Under oath, I am bending the questions as they leave the judge's lips, rationalizing the lies I'm about to tell. Looking off into the distance, she is asking whether the marriage has become insupportable with no hope of reconciliation, etc., etc.
"Yes, Your Honor," I whisper. I'm trying to speak loudly enough to appear confident, but not loud enough to be heard by the rows of people seated behind me. The uncontested docket is a grab bag of court cases, and most of the people behind me aren't here for divorces. The ones in suits come up when the names of corporations are called to be handed their documents by the judge with no swearing-in and no more than a sentence exchanged. The few wide-eyed soon-to-be-ex-couples go first to the reference attorney and then come to the judge with the gait of people exiting a burning building without pulling the alarm in order to ensure they make it out first and alive. There are two or three other petitioners/wives.
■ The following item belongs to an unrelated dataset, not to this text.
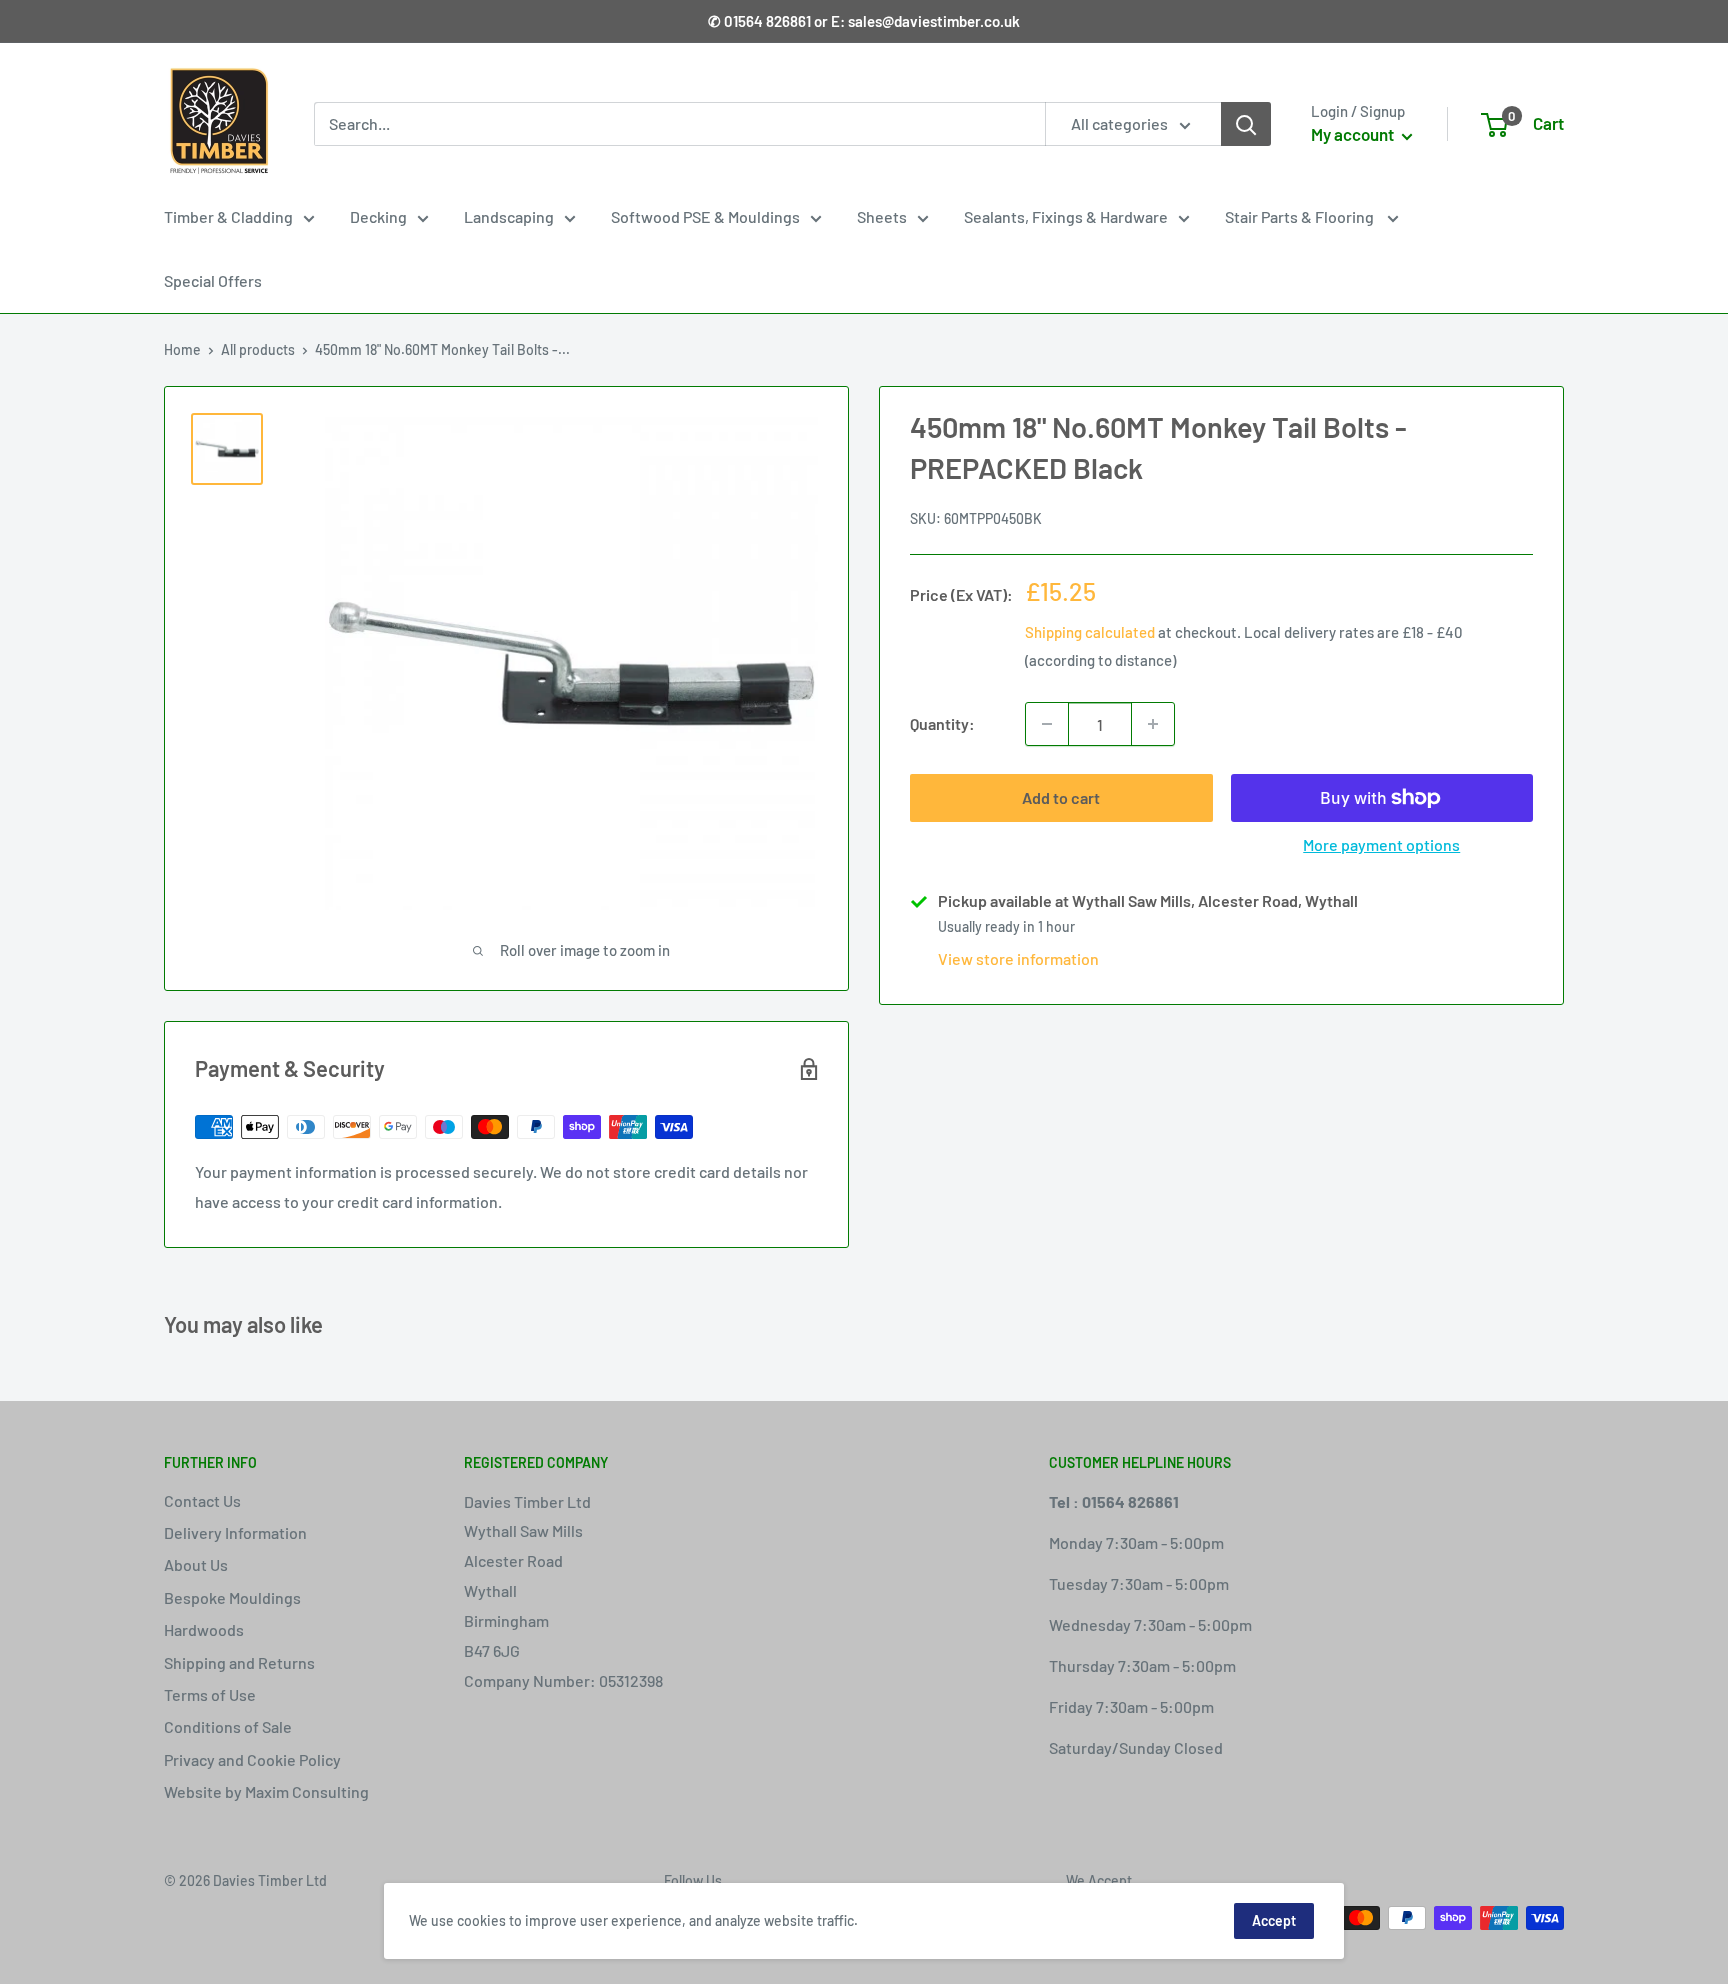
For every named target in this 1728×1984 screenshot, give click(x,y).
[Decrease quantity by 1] (1047, 724)
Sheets (882, 216)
I notice that there are no unaccompanied petitioners/husbands. The husbands are escorted by wives' attorneys and wear wry faces.
The courtroom feels like you're floating in space. Beyond the lattice on the ancient windows, the sky is perfectly blue, unobscured here at the pinnacle of downtown. You can see where the drop ceiling cuts off the long stems of the ancient ceiling fans. It's as if they are holding us aloft, here in the space of an endless inhalation, with nowhere to fall except down the marble hallway to the county clerk's office and into the unknown. This is the courtroom of Yes. You see that after fifteen minutes here, watching case after case signed off on by the judge, petitioner's assertions taken at face value every time.
The judge sits beyond the edge of the drop ceiling. Above her, the height of the room soars back up to fourteen feet. When she called my name, I stepped over the threshold and the only choices now are lie or try to go back. Though I've thought over the past few days of changing my mind and calling it off, I know that if I give voice to a single doubt, I'll end up regretting it. Therefore, I do what I intended all along, I perjure myself.
I exit the courtroom fighting tears. I'm not sad to be unmarried, but vowing that we have no plans to "get back together," as Her Honor put it, shook me up. I look down. The file clerk is jovial and friendly until he has to ask me three times how many copies I want and I meet his eyes. More softly, he asks again. "None," I say. It's enough that the evidence of this betrayal will be typed up and entered into public record. Why the fuck would I want to hold it in my hand?
"How did it go?" my ex-husband asks over the phone.
"It's done," I reply.
He picks me up outside the courthouse and I squeeze his hand. "Thanks for being in contempt of court with me."